New NHS treatment guidelines introduced in Doncaster

Local clinicians agree changes with immediate effect

 A NUMBER of operations and procedures which medical experts agree provide only limited or temporary benefit to patients will no longer be routinely available to Doncaster patients on the NHS.

NHS Doncaster Clinical Commissioning Group (CCG) has drawn up a list of procedures, which are judged to have ’limited clinical value’. They will start to come into effect this month, following a review of national and regional treatment guidelines by local GPs and hospital clinicians.

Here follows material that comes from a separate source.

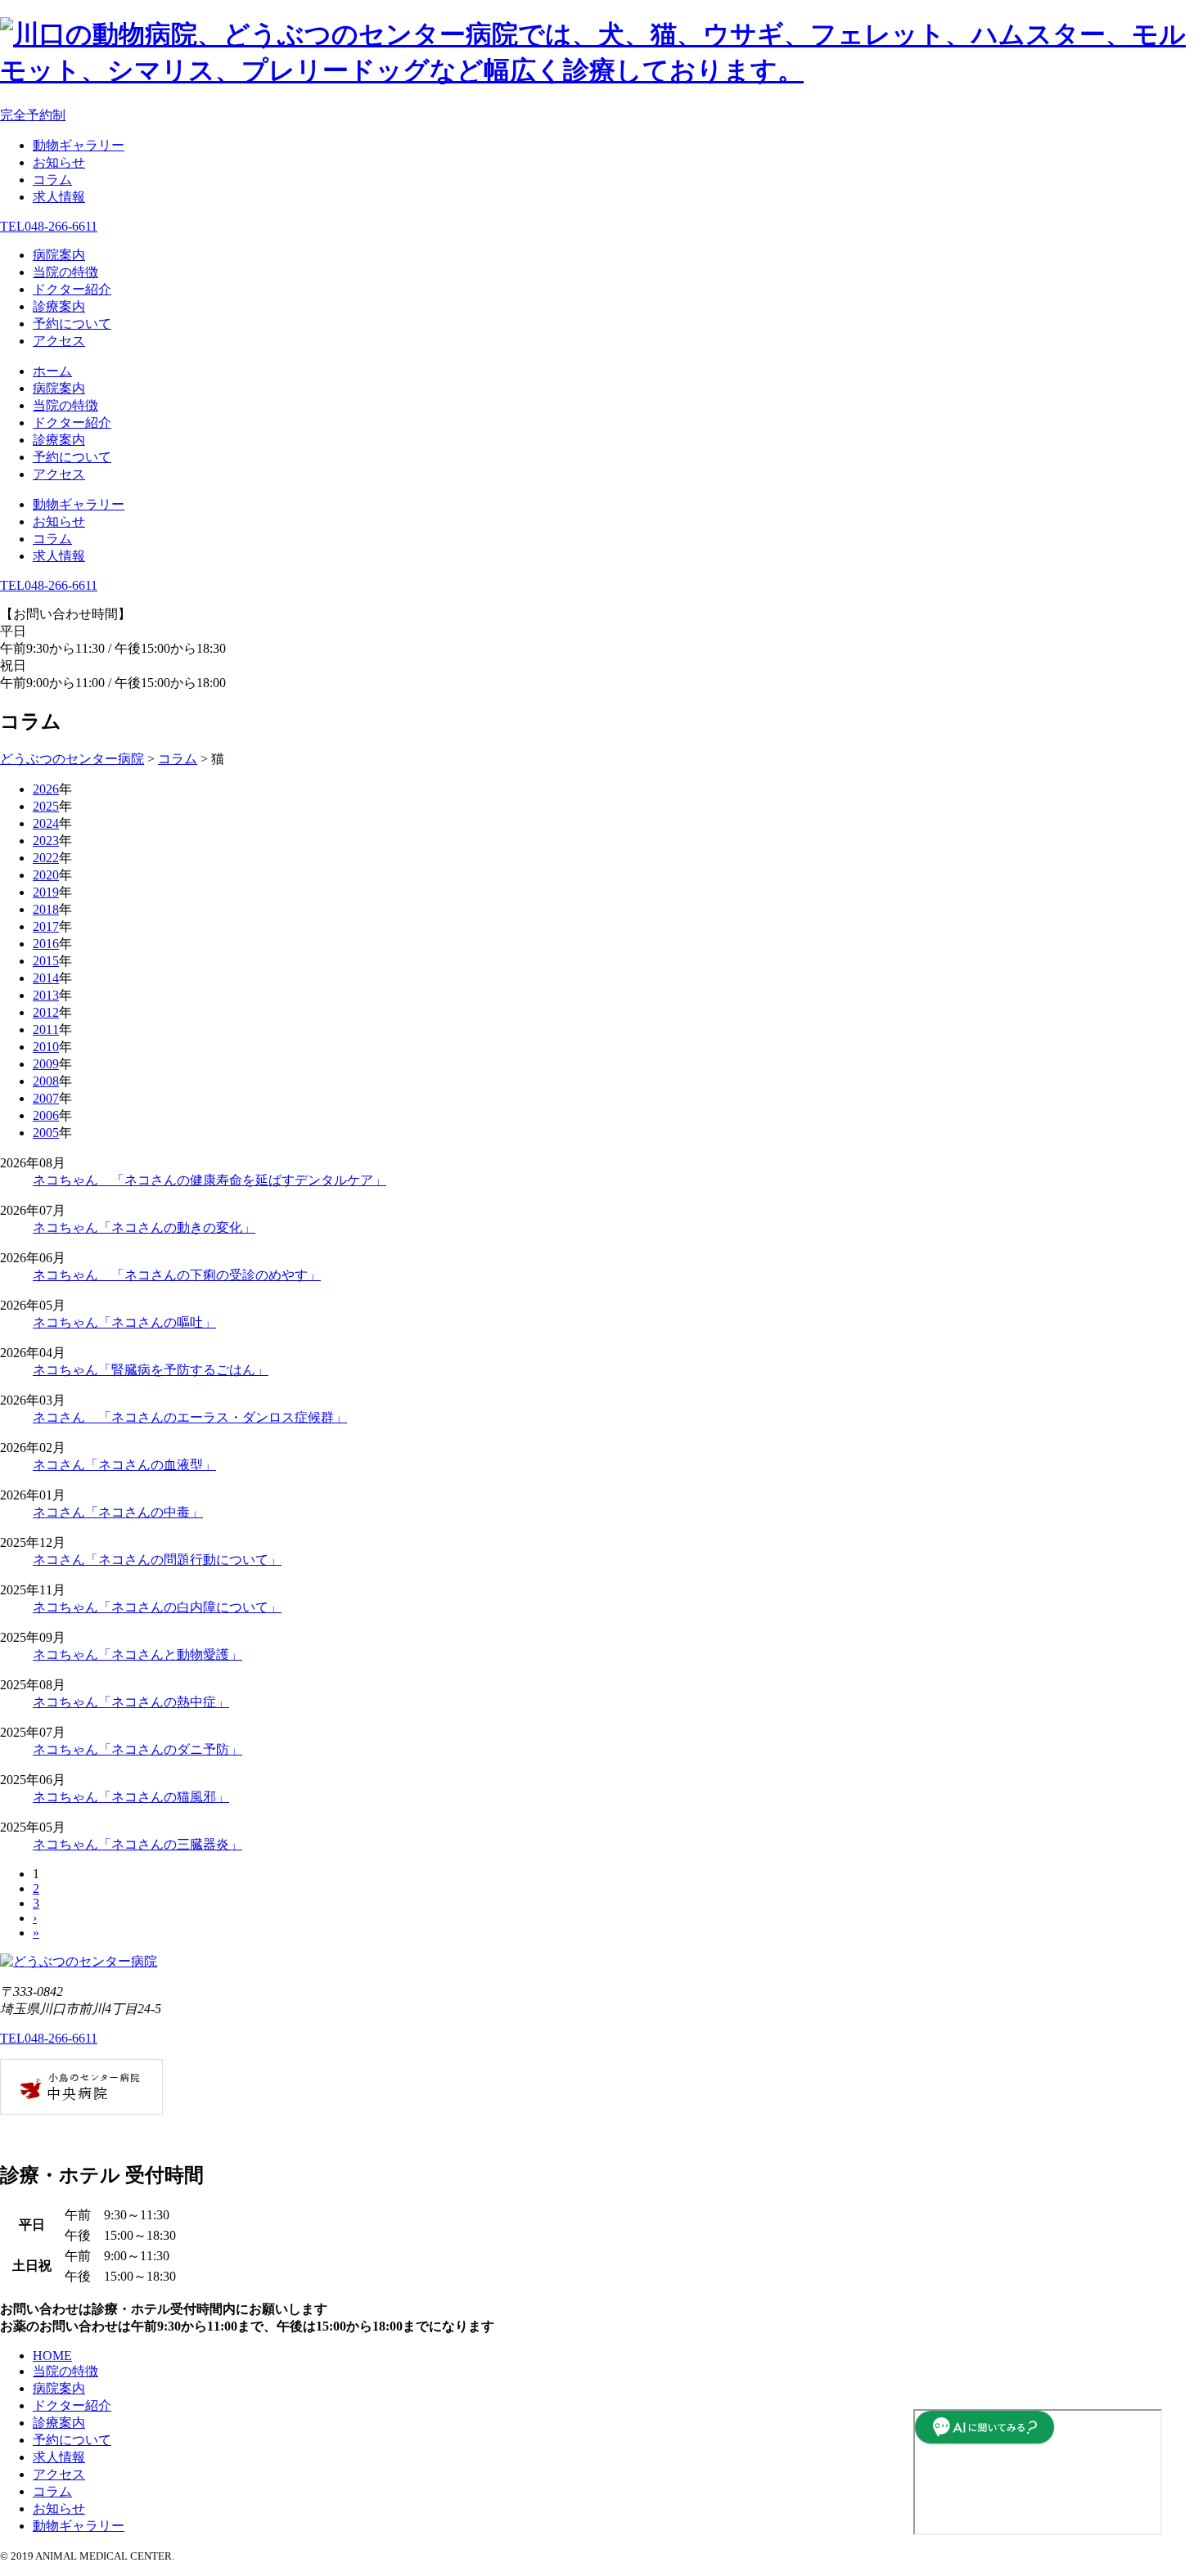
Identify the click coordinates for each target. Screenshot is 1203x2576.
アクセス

The procedures will not be stopped altogether but they will only be funded when appropriate for the patient, after certain ‘thresholds’ have been met:

  • Benign skin lesion (non-cancerous)
  • Cholecystectomy (removal of the gall bladder)
  • Interventional treatment for haemorrhoids (piles)
  • Hernia repair (inguinal, umbilical, para-umbilical, incisional)
  • Cataract surgery
  • Hip replacement for osteoarthritis
  • knee replacement for osteoarthritis
  • Carpal tunnel syndrome
  • Common hand conditions (Dupuytren’s, trigger finger, ganglion)
  • Acupuncture for low back pain and sciatica

Patients who are currently on a waiting list to have any of the procedures will not be affected; the changes only apply to new referrals.

Dr David Crichton, a local GP and Chair of the CCG, said: “These new guidelines are to ensure that patients receive appropriate health treatment at the right time.

“It’s important that we follow agreed ‘best practice’ and only fund treatments that are proven to be clinically effective and expected to significantly improve a patient’s health and well-being.

“Unfortunately, some operations and treatments that we have been paying for do not meet these criteria and have been found to give limited clinical value to patients.

“We have agreed with Doncaster and Bassetlaw Teaching Hospitals NHS Foundation Trust – which carries out most of the procedures on Doncaster people – a set of clinical ‘thresholds’ that must be met before a GP or other clinician can refer a patient for an operation or treatment.

“A threshold could, for example, be that medication is tried first to manage a health problem. Medical experts agree that surgery has risks and for many conditions should only be considered after trying other, reasonable, non-surgical options first.

“For example, research has found that around 80 per cent of patients with carpal tunnel syndrome initially respond to non-surgical treatment, especially young people and pregnant women.”

However, in some circumstances, the GP, consultant or health care professional may think the patient has exceptional clinical circumstances and may benefit from a treatment that is not routinely provided. They can make an Individual Funding Request (IFR) application on the patient’s behalf, which will be considered by an independent panel.

Dr Crichton added that, in common with every public service, the NHS in Doncaster is trying to manage a rising demand for services from a finite workforce and funding.

He said: “It means making difficult choices about how to use our resources fairly and efficiently to get the best possible health benefits.”

The CCG is launching an awareness raising campaign to encourage patients to ask five questions when discussing care options with their doctor or other health professional:

  1. Do I really need this test or procedure
  2. What are the risks or downsides?
  3. What are the possible side-effects?
  4. Are there simpler, safer options?
  5. What will happen if I do nothing?

This will help them to jointly make better choices about their care options and, in some cases, avoid tests or procedures that are unlikely to be of benefit.

The questions have been developed by the Academy of Medical Royal Colleges – some 23 in all – as part of a campaign called Choosing Wisely to highlight that all tests, procedures and interventions have side-effects and some may even cause harm. Choosing Wisely was created to challenge the idea that more is better, or in the case of a medical intervention: just because we can doesn’t mean we should.

Patient leaflets, posters, press adverts and other promotional materials will appear soon in the Doncaster area.